Millenials viziati

Matteo Pascoletti su Valigia Blu evidenzia tre elementi tipici degli articoli sui giovani che non vogliono lavorare:

  1. La magnificazione della fatica come capacità a sé.
  2. La narrazione mitica del datore di lavoro.
  3. La trasformazione di problemi collettivi (diritto al lavoro) in problemi individuali (immaturità psicologica di chi non lavora stabilmente).

Il terzo mi sembra, come sostiene anche l’autore, l’elemento più odioso e violento:

Ossia dire al disoccupato: “Non trovi lavoro? È perché sei stronzo“. […] Si respinge la possibilità di individuare un problema scaricandolo sulle spalle di chi per primo ne subisce le conseguenze negative. Il conflitto sociale diventa problema psichico del singolo, l’alienazione prodotta dal conflitto diventa una minaccia per l’ambiente, che nulla ha da spartire con essa.

É la stessa ideologia che vedo alla dietro la diffusione dei corsi di yoga, meditazione e simili e che rappresenta il lato oscuro del reddito di cittadinanza e della meritocrazia: esaltare il progresso individuale annullando del tutto il background socio-economico in cui l’individuo nasce e si muove.

Ti sembra di non avere tempo per seguire una passione perchè lavori troppo? É colpa tua: medita e trova un nuovo equilibrio interiore!

Vuoi avere più soldi a disposizione? Smetti di versare i contributi per un eventuale sussidio di disoccupazione o per la pensione.

E se poi mi licenziano? É colpa tua: non ti sei impegnato abbastanza e non hai messo da parte dei soldi per questa eventualità.

Banche e politica

Sto leggendo il Il terzo spazio di Lorenzo Marsili e Yanis Varoufakis e c’è una proposta interessante che si ricollega alla recente critica del PD al Presidente della Banca d’Italia.

Come spiega bene il Post:

Il governatore di Banca d’Italia è una figura in teoria indipendente da governo e Parlamento. Viene nominato con un decreto del presidente della Repubblica, su proposta del governo e dopo aver interpellato il consiglio direttivo della Banca. Di fatto, il governatore viene scelto dal governo e a quel punto esercita il suo mandato senza più alcun condizionamento da parte della politica (sempre in teoria). In questo procedimento il Parlamento non ha nessun ruolo: per questo molti considerano un’indebita intromissione la mozione presentata e votata dal PD. Per alcuni è un attacco all’indipendenza di Banca d’Italia e un tentativo di portare l’istituzione al centro dello scontro politico, oppure una strategia di Renzi per ottenere facile consenso gettando sul governatore la colpa delle recenti crisi bancarie.

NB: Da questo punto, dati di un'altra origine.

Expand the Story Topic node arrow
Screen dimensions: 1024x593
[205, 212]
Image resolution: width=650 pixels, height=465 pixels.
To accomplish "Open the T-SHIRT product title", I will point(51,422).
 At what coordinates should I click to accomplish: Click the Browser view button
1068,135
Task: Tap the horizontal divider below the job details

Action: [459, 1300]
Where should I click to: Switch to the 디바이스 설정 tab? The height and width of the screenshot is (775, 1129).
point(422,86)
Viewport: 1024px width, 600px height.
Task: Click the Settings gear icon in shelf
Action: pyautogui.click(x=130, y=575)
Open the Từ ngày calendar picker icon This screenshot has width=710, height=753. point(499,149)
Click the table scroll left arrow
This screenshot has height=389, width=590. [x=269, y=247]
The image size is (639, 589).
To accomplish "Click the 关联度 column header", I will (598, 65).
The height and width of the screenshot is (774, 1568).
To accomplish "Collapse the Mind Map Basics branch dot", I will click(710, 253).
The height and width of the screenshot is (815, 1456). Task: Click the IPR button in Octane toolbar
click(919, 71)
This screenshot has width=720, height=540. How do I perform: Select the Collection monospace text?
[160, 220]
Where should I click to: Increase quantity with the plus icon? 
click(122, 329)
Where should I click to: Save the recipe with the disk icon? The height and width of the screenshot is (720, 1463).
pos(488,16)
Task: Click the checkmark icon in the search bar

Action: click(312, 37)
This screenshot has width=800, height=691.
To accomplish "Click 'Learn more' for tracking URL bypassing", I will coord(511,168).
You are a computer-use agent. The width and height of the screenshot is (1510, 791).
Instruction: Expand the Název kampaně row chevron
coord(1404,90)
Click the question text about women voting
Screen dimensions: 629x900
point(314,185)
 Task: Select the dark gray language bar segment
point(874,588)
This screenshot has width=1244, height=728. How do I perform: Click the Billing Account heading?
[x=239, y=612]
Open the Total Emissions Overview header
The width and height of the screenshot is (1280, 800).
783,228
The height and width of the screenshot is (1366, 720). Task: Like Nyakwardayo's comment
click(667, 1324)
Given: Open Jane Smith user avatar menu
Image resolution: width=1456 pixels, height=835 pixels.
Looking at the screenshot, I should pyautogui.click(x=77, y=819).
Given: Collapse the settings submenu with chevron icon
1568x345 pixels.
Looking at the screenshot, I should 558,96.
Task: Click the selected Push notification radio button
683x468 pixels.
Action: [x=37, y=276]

Ne Il terzo spazio c’è una riflessione connessa alla questione:

Disfare la Banca centrale europea per ricostruirla tale e quale in Italia non servirà a nulla. La via per recuperare sovranità, invece, è democratizzare il sistema finanziario. E si può iniziare a farlo proprio a livello nazionale. La Banca d’Italia può tornare di proprietà pubblica. Il suo direttore deve essere espressione del Parlamento italiano – con maggioranza qualificata, così come per le cariche istituzionali più importanti quali i giudici costituzionali – e lo stesso Parlamento deve avere il diritto di esercitare un’influenza sulle politiche portate avanti dalla Banca.

Toreri, inquisitori e vittime

Antonio Muñoz Molina, scrittore e saggista spagnolo, racconta su El País come risponde, con educazione e pazienza, alle osservazioni di intellettuali, scrittori e giornalisti che commentano la questione catalana sulla base di luoghi comuni e (definizione mia) spagnolismi:

The other night in Heidelberg on the eve of the notorious October 1, in the middle of a pleasant dinner with several professors and translators, I had to explain that once again with a forcefulness that helped me overcome my despondency. A German female professor told me that someone from Catalonia had assured her that Spain was still “Francoland.” I asked her, as nicely as I could, how she would feel if someone said to her that Germany was still Hitlerland. She felt immediately insulted. With as much calm as I could manage and in an educational tone, I clarified what no citizen from another democratic country in Europe has ever been forced to clarify: that Spain is a democracy, as worthy and as flawed as Germany and as far away from totalitarianism; even more so, if we look at the latest election results achieved by the far right. If we are still in Francoland, as her Catalan informer said, how is it possible for Catalonia to have its own educational system, parliament, police force, public television and public radio, and an international institute for the dissemination of Catalan language and culture? Acknowledging the singularity of Catalonia was a priority for the new Spanish democracy, I told her that the Generalitat, the Catalan regional government, was re-established even before voting on the Constitution. What an odd Francoist country, one that suppress Catalan language and culture so much that it chooses a Catalan language film to represent Spain at the Oscars.